#### [Problem description]
Report each line of the entries that contains the word "computer", copied in full.

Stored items
_ _ _ _

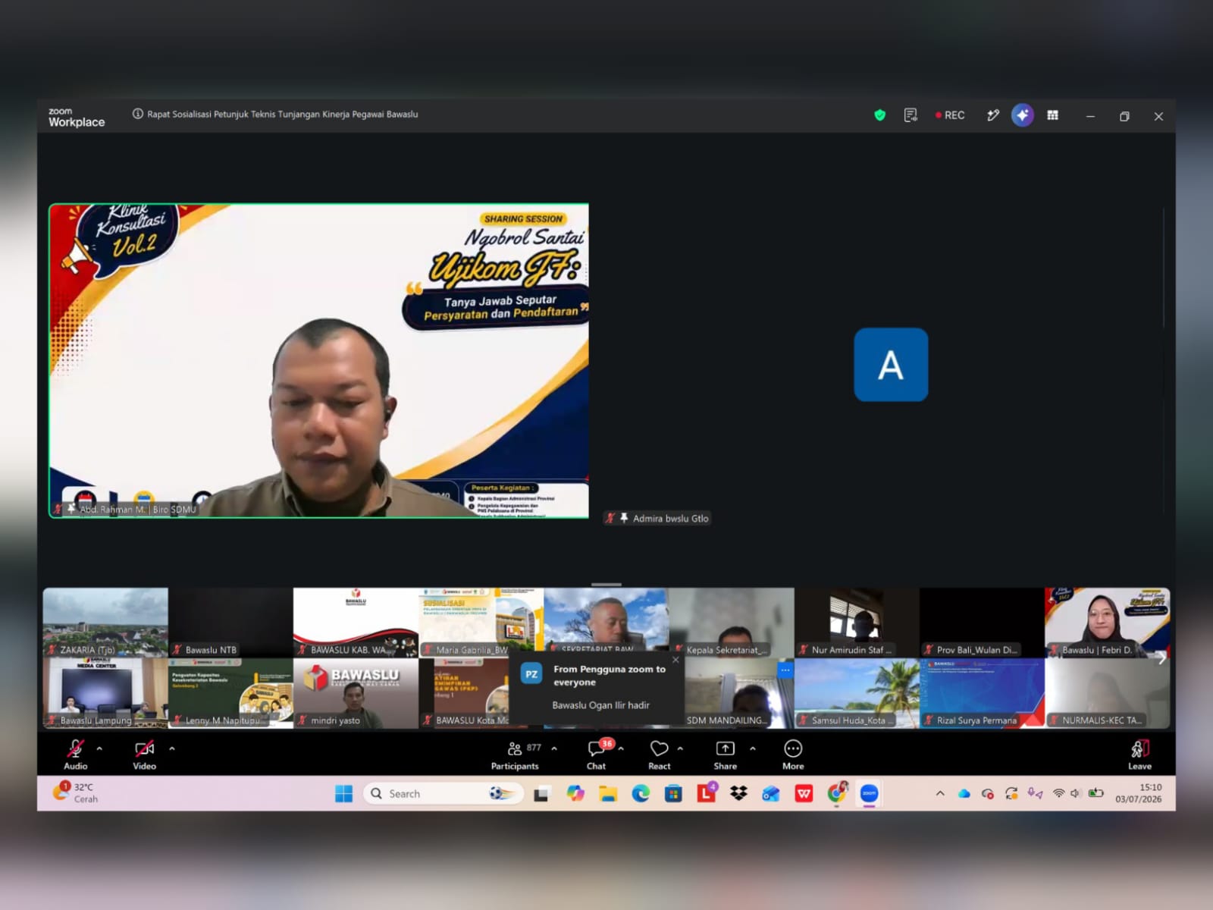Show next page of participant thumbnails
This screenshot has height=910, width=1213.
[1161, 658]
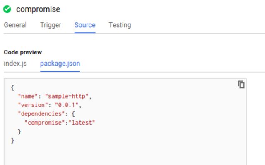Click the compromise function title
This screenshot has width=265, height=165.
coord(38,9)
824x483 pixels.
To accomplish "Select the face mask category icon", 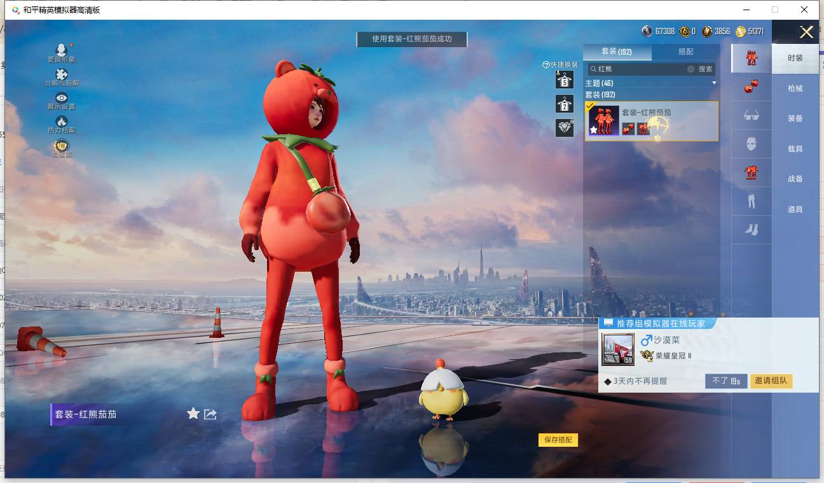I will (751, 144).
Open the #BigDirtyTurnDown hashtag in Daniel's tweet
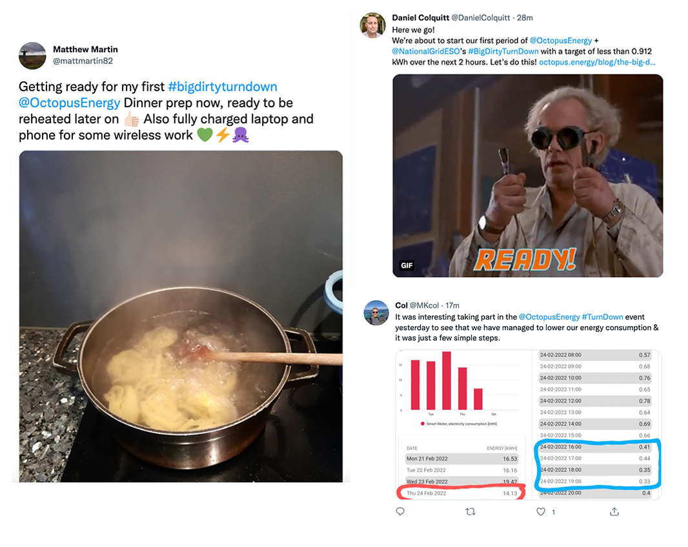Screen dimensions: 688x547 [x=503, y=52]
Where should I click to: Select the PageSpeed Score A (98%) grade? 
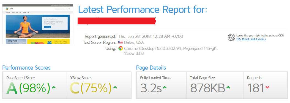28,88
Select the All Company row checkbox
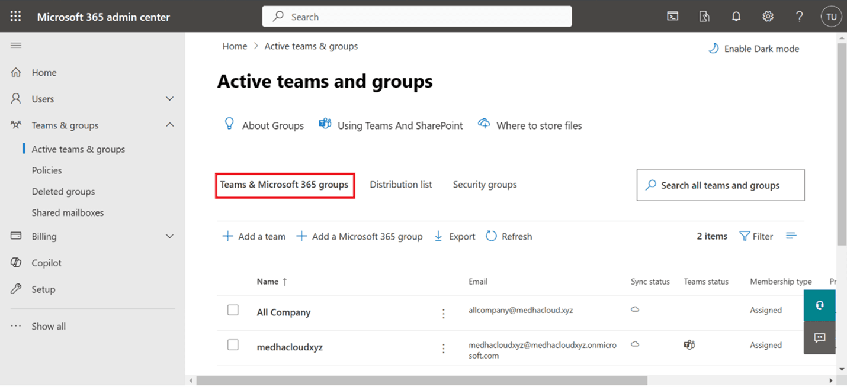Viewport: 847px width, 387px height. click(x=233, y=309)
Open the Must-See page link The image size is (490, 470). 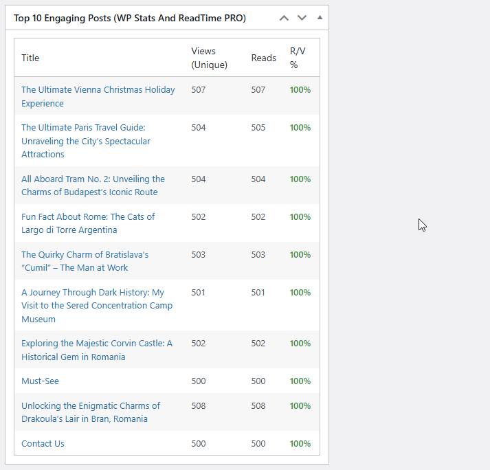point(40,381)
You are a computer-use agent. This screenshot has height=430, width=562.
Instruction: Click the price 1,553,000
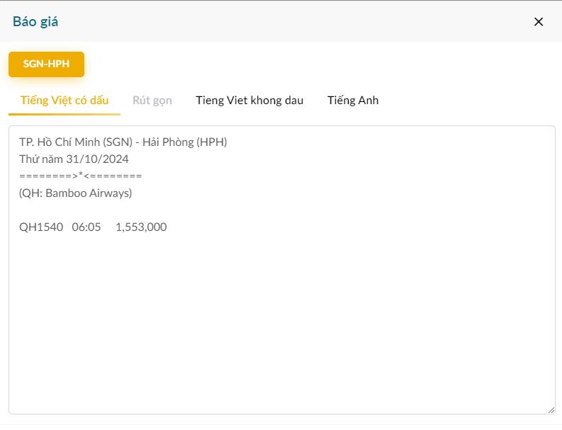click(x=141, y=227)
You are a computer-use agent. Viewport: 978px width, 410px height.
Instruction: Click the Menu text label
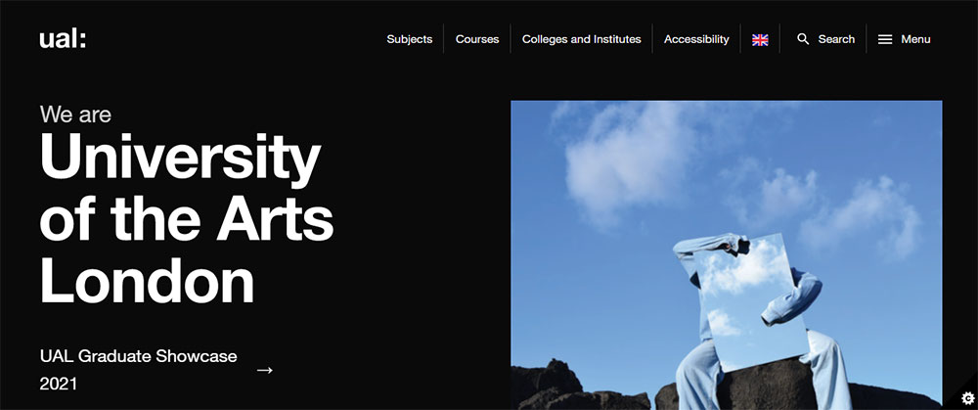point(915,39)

_ _ _ _

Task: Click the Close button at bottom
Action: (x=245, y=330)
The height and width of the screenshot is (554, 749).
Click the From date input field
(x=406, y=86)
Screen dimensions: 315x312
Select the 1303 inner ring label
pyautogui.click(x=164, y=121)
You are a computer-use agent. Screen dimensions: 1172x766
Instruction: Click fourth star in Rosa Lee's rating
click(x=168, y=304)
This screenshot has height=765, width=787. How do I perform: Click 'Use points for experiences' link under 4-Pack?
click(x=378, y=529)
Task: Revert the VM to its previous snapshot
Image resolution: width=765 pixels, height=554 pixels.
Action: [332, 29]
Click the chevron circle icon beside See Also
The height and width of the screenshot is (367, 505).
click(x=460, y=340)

_ _ _ _

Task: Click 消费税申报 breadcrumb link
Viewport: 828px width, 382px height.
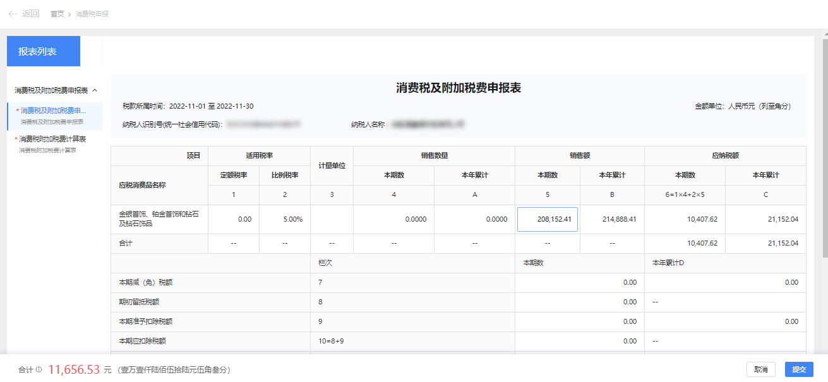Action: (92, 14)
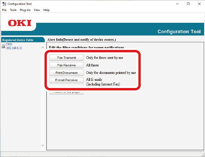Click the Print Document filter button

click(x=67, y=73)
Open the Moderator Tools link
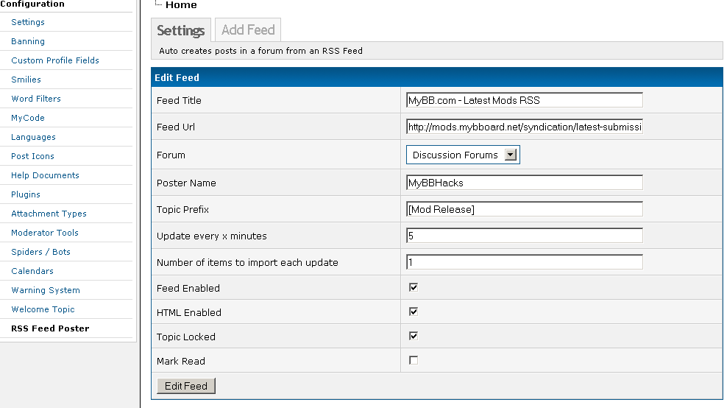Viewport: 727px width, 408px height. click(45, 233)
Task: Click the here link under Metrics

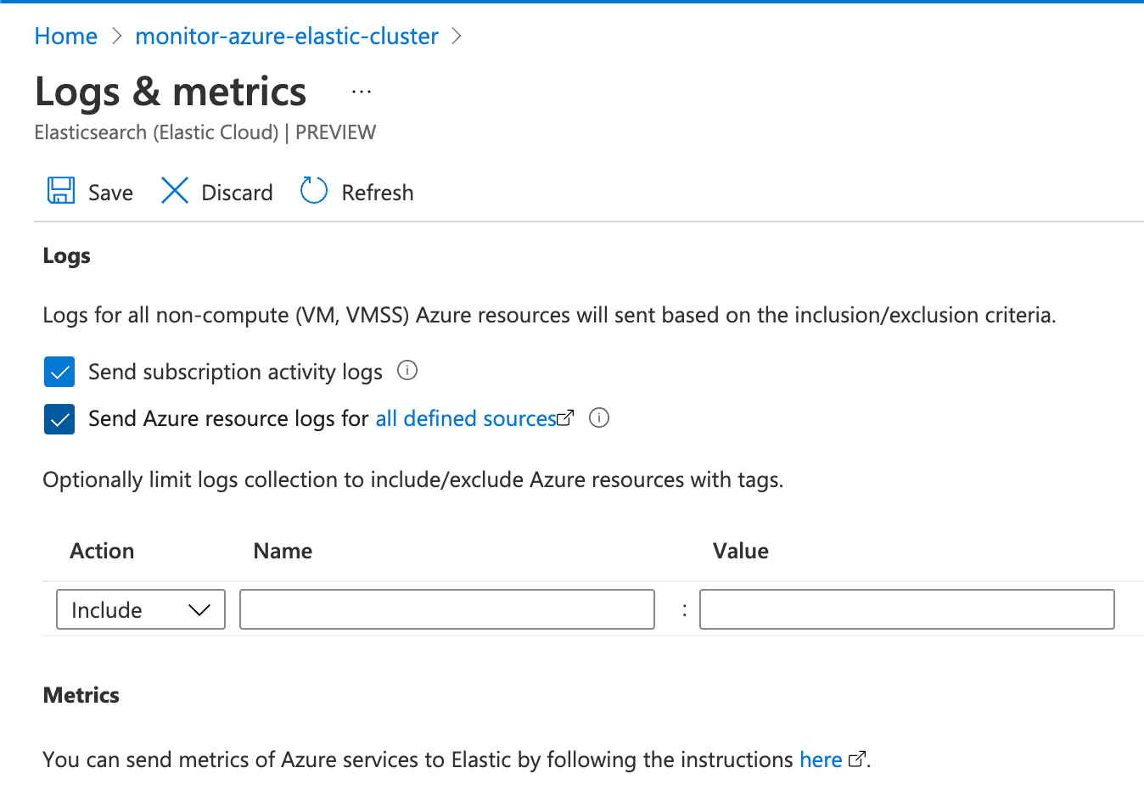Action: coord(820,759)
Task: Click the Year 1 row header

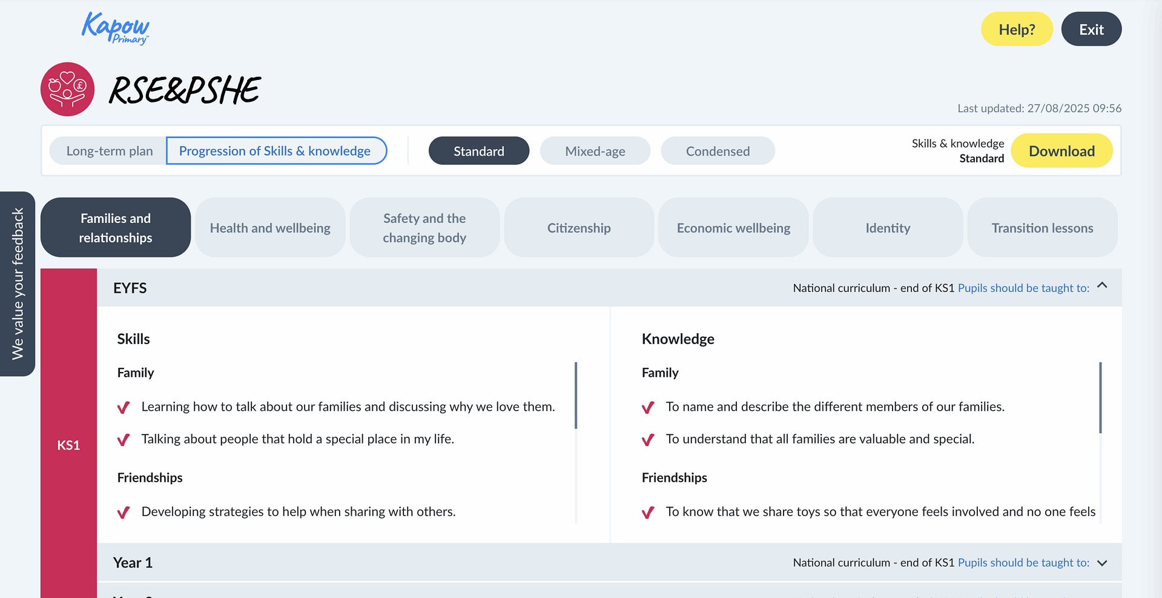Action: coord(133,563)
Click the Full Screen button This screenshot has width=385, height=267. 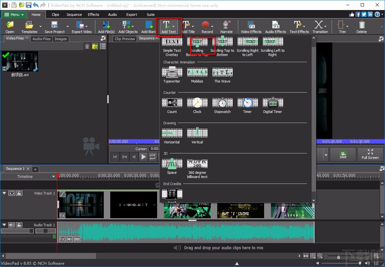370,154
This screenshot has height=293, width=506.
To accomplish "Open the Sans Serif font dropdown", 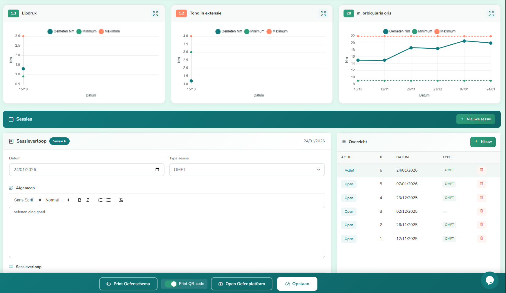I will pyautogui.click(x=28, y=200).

_ _ _ _

#### [Solution to the exercise]
You are a computer-use agent. This screenshot has height=430, width=562.
You are a computer-use agent. Viewport: 978px width, 410px height.
You are a computer-use agent. Screen dimensions: 1172x766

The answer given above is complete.